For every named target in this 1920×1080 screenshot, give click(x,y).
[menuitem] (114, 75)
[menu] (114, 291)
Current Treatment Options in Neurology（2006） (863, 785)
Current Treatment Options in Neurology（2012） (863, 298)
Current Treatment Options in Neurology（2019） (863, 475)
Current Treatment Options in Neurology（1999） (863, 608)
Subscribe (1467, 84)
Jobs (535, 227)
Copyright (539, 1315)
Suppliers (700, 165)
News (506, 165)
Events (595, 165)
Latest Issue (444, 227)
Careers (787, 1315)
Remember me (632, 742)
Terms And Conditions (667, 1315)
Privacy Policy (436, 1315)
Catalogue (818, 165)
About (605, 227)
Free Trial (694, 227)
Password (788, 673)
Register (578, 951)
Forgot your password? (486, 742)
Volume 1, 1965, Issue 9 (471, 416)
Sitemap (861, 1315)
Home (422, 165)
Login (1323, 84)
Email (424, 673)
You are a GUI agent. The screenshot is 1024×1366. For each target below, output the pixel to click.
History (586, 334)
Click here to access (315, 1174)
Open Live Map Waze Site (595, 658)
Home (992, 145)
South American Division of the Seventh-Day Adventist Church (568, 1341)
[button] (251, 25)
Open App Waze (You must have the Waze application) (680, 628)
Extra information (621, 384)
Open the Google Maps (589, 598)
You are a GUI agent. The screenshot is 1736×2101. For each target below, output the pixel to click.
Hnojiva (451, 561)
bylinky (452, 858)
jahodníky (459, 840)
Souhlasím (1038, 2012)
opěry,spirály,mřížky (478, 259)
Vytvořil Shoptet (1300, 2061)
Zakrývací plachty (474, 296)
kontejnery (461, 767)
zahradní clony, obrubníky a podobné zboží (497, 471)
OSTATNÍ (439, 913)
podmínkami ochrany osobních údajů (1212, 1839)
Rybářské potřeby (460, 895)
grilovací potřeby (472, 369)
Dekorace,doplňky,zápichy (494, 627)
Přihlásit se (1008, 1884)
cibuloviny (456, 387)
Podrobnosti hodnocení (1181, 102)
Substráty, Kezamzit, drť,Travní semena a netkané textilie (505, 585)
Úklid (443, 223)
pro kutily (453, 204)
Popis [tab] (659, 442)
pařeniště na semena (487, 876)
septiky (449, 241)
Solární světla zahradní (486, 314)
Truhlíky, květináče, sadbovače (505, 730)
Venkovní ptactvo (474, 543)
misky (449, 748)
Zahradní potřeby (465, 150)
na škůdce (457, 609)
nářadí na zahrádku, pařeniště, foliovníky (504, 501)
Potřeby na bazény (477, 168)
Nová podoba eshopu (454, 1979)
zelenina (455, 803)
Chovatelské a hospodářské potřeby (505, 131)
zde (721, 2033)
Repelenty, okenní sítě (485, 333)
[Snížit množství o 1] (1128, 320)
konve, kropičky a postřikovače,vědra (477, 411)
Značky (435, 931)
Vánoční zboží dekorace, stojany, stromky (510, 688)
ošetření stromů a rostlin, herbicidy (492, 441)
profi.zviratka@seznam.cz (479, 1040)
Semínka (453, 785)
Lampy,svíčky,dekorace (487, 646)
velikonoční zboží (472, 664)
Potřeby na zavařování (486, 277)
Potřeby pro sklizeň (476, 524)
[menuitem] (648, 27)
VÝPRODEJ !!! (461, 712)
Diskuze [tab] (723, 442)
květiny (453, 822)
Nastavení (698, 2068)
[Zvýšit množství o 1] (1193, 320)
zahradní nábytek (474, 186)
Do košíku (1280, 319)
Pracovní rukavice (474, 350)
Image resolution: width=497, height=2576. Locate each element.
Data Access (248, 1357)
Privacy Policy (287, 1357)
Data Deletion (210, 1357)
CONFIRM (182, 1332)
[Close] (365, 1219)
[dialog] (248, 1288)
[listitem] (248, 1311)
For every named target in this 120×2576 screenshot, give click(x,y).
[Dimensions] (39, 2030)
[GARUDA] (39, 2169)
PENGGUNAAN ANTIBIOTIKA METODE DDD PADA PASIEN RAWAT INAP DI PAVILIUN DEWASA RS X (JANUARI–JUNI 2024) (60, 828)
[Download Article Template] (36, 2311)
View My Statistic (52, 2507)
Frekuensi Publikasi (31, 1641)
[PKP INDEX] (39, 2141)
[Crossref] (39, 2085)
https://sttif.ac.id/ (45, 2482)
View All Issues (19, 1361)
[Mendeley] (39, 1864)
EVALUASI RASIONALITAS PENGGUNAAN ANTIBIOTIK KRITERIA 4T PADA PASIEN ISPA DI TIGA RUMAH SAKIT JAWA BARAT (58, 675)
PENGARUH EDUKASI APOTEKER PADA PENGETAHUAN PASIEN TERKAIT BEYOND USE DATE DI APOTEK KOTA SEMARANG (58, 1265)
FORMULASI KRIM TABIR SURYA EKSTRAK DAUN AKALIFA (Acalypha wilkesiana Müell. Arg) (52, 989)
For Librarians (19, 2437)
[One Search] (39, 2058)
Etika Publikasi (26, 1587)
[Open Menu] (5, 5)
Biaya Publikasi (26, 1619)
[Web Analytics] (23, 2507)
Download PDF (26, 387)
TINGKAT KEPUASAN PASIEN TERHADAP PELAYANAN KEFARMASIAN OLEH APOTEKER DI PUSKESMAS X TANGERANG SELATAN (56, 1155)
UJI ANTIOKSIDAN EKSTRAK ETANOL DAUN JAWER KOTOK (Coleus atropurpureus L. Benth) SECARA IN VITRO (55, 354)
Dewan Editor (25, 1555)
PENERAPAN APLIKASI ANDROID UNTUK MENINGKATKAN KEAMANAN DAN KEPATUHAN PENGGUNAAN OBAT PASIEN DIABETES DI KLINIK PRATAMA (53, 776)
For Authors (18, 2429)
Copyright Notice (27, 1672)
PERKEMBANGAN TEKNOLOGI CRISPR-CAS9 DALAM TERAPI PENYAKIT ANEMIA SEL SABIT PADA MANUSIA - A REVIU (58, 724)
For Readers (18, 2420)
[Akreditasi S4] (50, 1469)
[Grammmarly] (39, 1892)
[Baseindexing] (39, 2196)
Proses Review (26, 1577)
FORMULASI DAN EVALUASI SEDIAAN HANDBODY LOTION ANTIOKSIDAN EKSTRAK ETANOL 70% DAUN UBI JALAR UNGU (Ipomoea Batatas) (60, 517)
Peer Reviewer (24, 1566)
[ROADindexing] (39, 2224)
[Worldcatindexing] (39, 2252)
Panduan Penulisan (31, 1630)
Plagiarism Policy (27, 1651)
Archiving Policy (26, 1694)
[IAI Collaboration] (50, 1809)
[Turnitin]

DIRECTIONS:
With no line skipped, output the listing in full.

RESPONSE AREA:
For every named target in this 1920×1080 screenshot, give click(x,y).
[menuitem] (114, 75)
[menu] (114, 291)
Current Treatment Options in Neurology（2006） (863, 785)
Current Treatment Options in Neurology（2012） (863, 298)
Current Treatment Options in Neurology（2019） (863, 475)
Current Treatment Options in Neurology（1999） (863, 608)
Subscribe (1467, 84)
Jobs (535, 227)
Copyright (539, 1315)
Suppliers (700, 165)
News (506, 165)
Events (595, 165)
Latest Issue (444, 227)
Careers (787, 1315)
Remember me (632, 742)
Terms And Conditions (667, 1315)
Privacy Policy (436, 1315)
Catalogue (818, 165)
About (605, 227)
Free Trial (694, 227)
Password (788, 673)
Register (578, 951)
Forgot your password? (486, 742)
Volume 1, 1965, Issue 9 (471, 416)
Sitemap (861, 1315)
Home (422, 165)
Login (1323, 84)
Email (424, 673)
You are a GUI agent. The screenshot is 1024×1366. For each target below, output the pixel to click.
History (586, 334)
Click here to access (315, 1174)
Open Live Map Waze Site (595, 658)
Home (992, 145)
South American Division of the Seventh-Day Adventist Church (568, 1341)
[button] (251, 25)
Open App Waze (You must have the Waze application) (680, 628)
Extra information (621, 384)
Open the Google Maps (589, 598)
You are a GUI agent. The screenshot is 1736×2101. For each target below, output the pixel to click.
Hnojiva (451, 561)
bylinky (452, 858)
jahodníky (459, 840)
Souhlasím (1038, 2012)
opěry,spirály,mřížky (478, 259)
Vytvořil Shoptet (1300, 2061)
Zakrývací plachty (474, 296)
kontejnery (461, 767)
zahradní clony, obrubníky a podobné zboží (497, 471)
OSTATNÍ (439, 913)
podmínkami ochrany osobních údajů (1212, 1839)
Rybářské potřeby (460, 895)
grilovací potřeby (472, 369)
Dekorace,doplňky,zápichy (494, 627)
Přihlásit se (1008, 1884)
cibuloviny (456, 387)
Podrobnosti hodnocení (1181, 102)
Substráty, Kezamzit, drť,Travní semena a netkané textilie (505, 585)
Úklid (443, 223)
pro kutily (453, 204)
Popis [tab] (659, 442)
pařeniště na semena (487, 876)
septiky (449, 241)
Solární světla zahradní (486, 314)
Truhlíky, květináče, sadbovače (505, 730)
Venkovní ptactvo (474, 543)
misky (449, 748)
Zahradní potřeby (465, 150)
na škůdce (457, 609)
nářadí na zahrádku, pařeniště, foliovníky (504, 501)
Potřeby na bazény (477, 168)
Nová podoba eshopu (454, 1979)
zelenina (455, 803)
Chovatelské a hospodářské potřeby (505, 131)
zde (721, 2033)
Repelenty, okenní sítě (485, 333)
[Snížit množství o 1] (1128, 320)
konve, kropičky a postřikovače,vědra (477, 411)
Značky (435, 931)
Vánoční zboží dekorace, stojany, stromky (510, 688)
ošetření stromů a rostlin, herbicidy (492, 441)
profi.zviratka@seznam.cz (479, 1040)
Semínka (453, 785)
Lampy,svíčky,dekorace (487, 646)
velikonoční zboží (472, 664)
Potřeby na zavařování (486, 277)
Potřeby pro sklizeň (476, 524)
[menuitem] (648, 27)
VÝPRODEJ !!! (461, 712)
Diskuze [tab] (723, 442)
květiny (453, 822)
Nastavení (698, 2068)
[Zvýšit množství o 1] (1193, 320)
zahradní nábytek (474, 186)
Do košíku (1280, 319)
Pracovní rukavice (474, 350)
Image resolution: width=497, height=2576. Locate each element.
Data Access (248, 1357)
Privacy Policy (287, 1357)
Data Deletion (210, 1357)
CONFIRM (182, 1332)
[Close] (365, 1219)
[dialog] (248, 1288)
[listitem] (248, 1311)
For every named target in this 120×2576 screenshot, give click(x,y).
[Dimensions] (39, 2030)
[GARUDA] (39, 2169)
PENGGUNAAN ANTIBIOTIKA METODE DDD PADA PASIEN RAWAT INAP DI PAVILIUN DEWASA RS X (JANUARI–JUNI 2024) (60, 828)
[Download Article Template] (36, 2311)
View My Statistic (52, 2507)
Frekuensi Publikasi (31, 1641)
[PKP INDEX] (39, 2141)
[Crossref] (39, 2085)
https://sttif.ac.id/ (45, 2482)
View All Issues (19, 1361)
[Mendeley] (39, 1864)
EVALUASI RASIONALITAS PENGGUNAAN ANTIBIOTIK KRITERIA 4T PADA PASIEN ISPA DI TIGA RUMAH SAKIT JAWA BARAT (58, 675)
PENGARUH EDUKASI APOTEKER PADA PENGETAHUAN PASIEN TERKAIT BEYOND USE DATE DI APOTEK KOTA SEMARANG (58, 1265)
FORMULASI KRIM TABIR SURYA EKSTRAK DAUN AKALIFA (Acalypha wilkesiana Müell. Arg) (52, 989)
For Librarians (19, 2437)
[One Search] (39, 2058)
Etika Publikasi (26, 1587)
[Open Menu] (5, 5)
Biaya Publikasi (26, 1619)
[Web Analytics] (23, 2507)
Download PDF (26, 387)
TINGKAT KEPUASAN PASIEN TERHADAP PELAYANAN KEFARMASIAN OLEH APOTEKER DI PUSKESMAS X TANGERANG SELATAN (56, 1155)
UJI ANTIOKSIDAN EKSTRAK ETANOL DAUN JAWER KOTOK (Coleus atropurpureus L. Benth) SECARA IN VITRO (55, 354)
Dewan Editor (25, 1555)
PENERAPAN APLIKASI ANDROID UNTUK MENINGKATKAN KEAMANAN DAN KEPATUHAN PENGGUNAAN OBAT PASIEN DIABETES DI KLINIK PRATAMA (53, 776)
For Authors (18, 2429)
Copyright Notice (27, 1672)
PERKEMBANGAN TEKNOLOGI CRISPR-CAS9 DALAM TERAPI PENYAKIT ANEMIA SEL SABIT PADA MANUSIA - A REVIU (58, 724)
For Readers (18, 2420)
[Akreditasi S4] (50, 1469)
[Grammmarly] (39, 1892)
[Baseindexing] (39, 2196)
Proses Review (26, 1577)
FORMULASI DAN EVALUASI SEDIAAN HANDBODY LOTION ANTIOKSIDAN EKSTRAK ETANOL 70% DAUN UBI JALAR UNGU (Ipomoea Batatas) (60, 517)
Peer Reviewer (24, 1566)
[ROADindexing] (39, 2224)
[Worldcatindexing] (39, 2252)
Panduan Penulisan (31, 1630)
Plagiarism Policy (27, 1651)
Archiving Policy (26, 1694)
[IAI Collaboration] (50, 1809)
[Turnitin]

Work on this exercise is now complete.